“If there was an architect going through the neighborhood and they were drawing plans, I want a copy of the plans of my house…I am not going to build a house, I just want it.”
The above quote is from a focus group participant in a research study conducted by some of my colleagues at the University of Washington. The topic of the focus group was people’s willingness to participate in genetic research and whether they would want to receive their individual results if they were to participate. Here this participant is comparing her genetic results to architectural plans to her house, implying that should would want the information not for any specific use but solely for the sake of self-knowledge: it’s about her, it’s hers, and she wants it. (For my previous research on this and other metaphors, see this post.)

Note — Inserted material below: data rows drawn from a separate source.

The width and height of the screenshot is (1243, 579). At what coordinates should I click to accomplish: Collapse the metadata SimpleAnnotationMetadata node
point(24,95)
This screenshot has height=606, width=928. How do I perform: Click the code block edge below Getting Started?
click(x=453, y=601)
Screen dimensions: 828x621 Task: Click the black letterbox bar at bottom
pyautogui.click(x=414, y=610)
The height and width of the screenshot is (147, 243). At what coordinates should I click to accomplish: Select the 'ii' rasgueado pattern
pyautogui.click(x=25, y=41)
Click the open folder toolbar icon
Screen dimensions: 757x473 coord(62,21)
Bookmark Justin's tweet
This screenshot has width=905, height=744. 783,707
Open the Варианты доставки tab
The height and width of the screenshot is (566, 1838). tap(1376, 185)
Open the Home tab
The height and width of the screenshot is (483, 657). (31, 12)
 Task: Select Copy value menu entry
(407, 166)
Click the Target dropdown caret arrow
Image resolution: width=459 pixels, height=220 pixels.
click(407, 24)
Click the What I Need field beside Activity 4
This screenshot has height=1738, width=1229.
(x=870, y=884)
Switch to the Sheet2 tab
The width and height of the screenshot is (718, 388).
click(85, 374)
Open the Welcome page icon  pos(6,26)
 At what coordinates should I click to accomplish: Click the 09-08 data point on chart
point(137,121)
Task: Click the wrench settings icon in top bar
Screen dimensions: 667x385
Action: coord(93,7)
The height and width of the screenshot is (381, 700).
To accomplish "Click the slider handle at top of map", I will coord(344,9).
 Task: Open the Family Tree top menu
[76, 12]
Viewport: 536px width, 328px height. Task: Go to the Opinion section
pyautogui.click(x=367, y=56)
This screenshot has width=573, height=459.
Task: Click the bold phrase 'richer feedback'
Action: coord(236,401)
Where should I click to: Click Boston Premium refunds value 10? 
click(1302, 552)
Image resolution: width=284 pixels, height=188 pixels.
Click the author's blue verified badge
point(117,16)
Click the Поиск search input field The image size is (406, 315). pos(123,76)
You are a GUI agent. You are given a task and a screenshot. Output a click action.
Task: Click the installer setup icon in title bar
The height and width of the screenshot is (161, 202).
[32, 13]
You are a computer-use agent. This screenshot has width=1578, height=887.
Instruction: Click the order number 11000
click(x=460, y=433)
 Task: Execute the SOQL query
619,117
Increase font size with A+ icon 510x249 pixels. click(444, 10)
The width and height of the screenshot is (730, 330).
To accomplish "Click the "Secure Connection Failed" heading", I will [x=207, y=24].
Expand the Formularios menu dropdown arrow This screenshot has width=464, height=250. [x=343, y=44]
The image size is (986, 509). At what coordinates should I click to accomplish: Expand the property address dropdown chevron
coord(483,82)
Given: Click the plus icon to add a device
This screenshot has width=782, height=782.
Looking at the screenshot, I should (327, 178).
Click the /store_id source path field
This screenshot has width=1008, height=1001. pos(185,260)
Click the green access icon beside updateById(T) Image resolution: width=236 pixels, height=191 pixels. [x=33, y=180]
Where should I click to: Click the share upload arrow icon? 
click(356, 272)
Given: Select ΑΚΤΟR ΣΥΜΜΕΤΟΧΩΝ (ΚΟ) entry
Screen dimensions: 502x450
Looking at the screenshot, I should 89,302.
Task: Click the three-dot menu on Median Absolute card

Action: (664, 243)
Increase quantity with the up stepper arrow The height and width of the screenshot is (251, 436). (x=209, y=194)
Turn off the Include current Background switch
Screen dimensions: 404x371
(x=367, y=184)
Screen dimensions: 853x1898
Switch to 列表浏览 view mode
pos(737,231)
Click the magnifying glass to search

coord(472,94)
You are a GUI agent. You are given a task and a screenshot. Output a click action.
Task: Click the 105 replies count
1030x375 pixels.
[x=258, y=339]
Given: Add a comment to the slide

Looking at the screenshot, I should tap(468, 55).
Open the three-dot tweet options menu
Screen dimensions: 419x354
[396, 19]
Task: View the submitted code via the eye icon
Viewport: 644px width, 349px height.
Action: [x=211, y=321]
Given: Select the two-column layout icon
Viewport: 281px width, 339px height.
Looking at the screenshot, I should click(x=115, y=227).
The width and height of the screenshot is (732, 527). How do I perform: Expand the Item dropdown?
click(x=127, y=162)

I have previously argued that research participants should be offered access to their personal genetic data. I recognize, however, that there are trade offs to enabling such access. Through an information ethics and policy class I am currently taking, I have been reexamining arguments for personal data access. Below I present one product of this reexamination: exploring the intrinsic and instrumental value (or perhaps lack thereof) of having one’s personal genetic data.
Intrinsic value is worth in a being or object that originates merely from its existence. It is valued as an “end-in-itself” or, more colloquially, “just ‘cause.” The architect plan quote illustrates intrinsic value of genetic information. This woman doesn’t intend to use the information to do anything in particular: she’s not going to “build a house.” However, she feels some ownership and interest in the data as an end-in-itself. Information about our genetic make-up can have a special status. It’s familial, it’s personal, it’s perhaps integral to our very being. Those intrinsic aspects alone might draw us to want our genetic data.
Instrumental value flows from the usefulness of a being or object to achieve some outcome, as a means to an end. There are several ways personal genetic data can be instrumentally valuable to an individual. The routes to potential utility most prominent in my mind are online third-party interpretation tools, the subject of my research. These tools are heterogeneous in their creators, scope, and applications. People trying to learn about their genealogy or relatives have a pretty straight shot to utility via personal genetic data access plus third-party tool analysis. People who want concretely useful information about their health and wellness may be a little more hard-pressed to find it — in some cases because of the nature and evidence base of these tools, and in other cases just because we don’t yet know enough about the genome to make robust predictions.
Notably, some third-party tools are crowd-sourcing genomes for research, an aspect that supports the instrumental value of personal genetic data access a bit more strongly than the individually-focused efforts. But for these tools, the instrumental value arguably exists at the aggregate level, not in individual genomes.
Much of the broader discussions about what genetic information should be returned to people across different contexts invoke the general idea of utility. If there were ever a word to invoke instrumental value, this is it. Some thresholds for returning genetic information to people (e.g., patients or research participants) rest on the idea of clinical utility: genetic information that is useful in deciding the course of clinical care. Others have argued for considering non-clinical, personal utility: things like being able to make personal, non-medical choices based on genetic information (e.g., family planning, career choices, insurance coverage, etc.)
One aspect of personal utility can be the “value of knowing,” and here I wonder if we’re actually circling back to a concept of intrinsic value. Some people value having a genetic “answer” to their condition (in the case of a disease-causing genetic variant), even if there is nothing they can really do about it. Is this valuing the information as an end-in-itself, for intrinsic worth? Perhaps it’s also partly instrumental value, because the knowledge brings about peace of mind, some end to a diagnostic odyssey, perhaps.
Examining intrinsic versus instrumental values of objects and acts has implications for adopting different systems of moral reasoning. For example, utilitarian moral philosophies consider the instrumental value of acts – i.e., the rightness or wrongness of an act is based on the consequences. In contrast, deontological moral philosophies claim the intrinsic nature of an act influences its moral value.
How we act with respect to personal genetic information can be based on utilitarian or deontological ways of thinking. Utilitarianism would say that if having genetic data is useful to people, we should let them have it; if it’s not useful, we shouldn’t (or at least are not morally obligated to give it to them). In contrast, a deontological approach would examine the intrinsic rights of people to have information about themselves, and/or possibly the duty of researchers (to return to my Nature commentary) towards their participants. This duty may or may not encompass returning personal data to participants — I think that’s up for debate. It might be a good idea generally, but is it morally required of researchers to offer participants their data?
Implications for policy
Philosophizing about moral arguments is well and good, but at the end of the day policies are the real carrots and sticks. When it comes to personal genetic data access, I don’t think intrinsic value arguments are going to do enough. Instrumental value arguments will help decision-making, but it’s not clear-cut given the state of the science and the heterogeneity of third-party tools. Empirical evidence is needed to evaluate the claims of instrumental value, and here I’m excited to have my dissertation research play a role.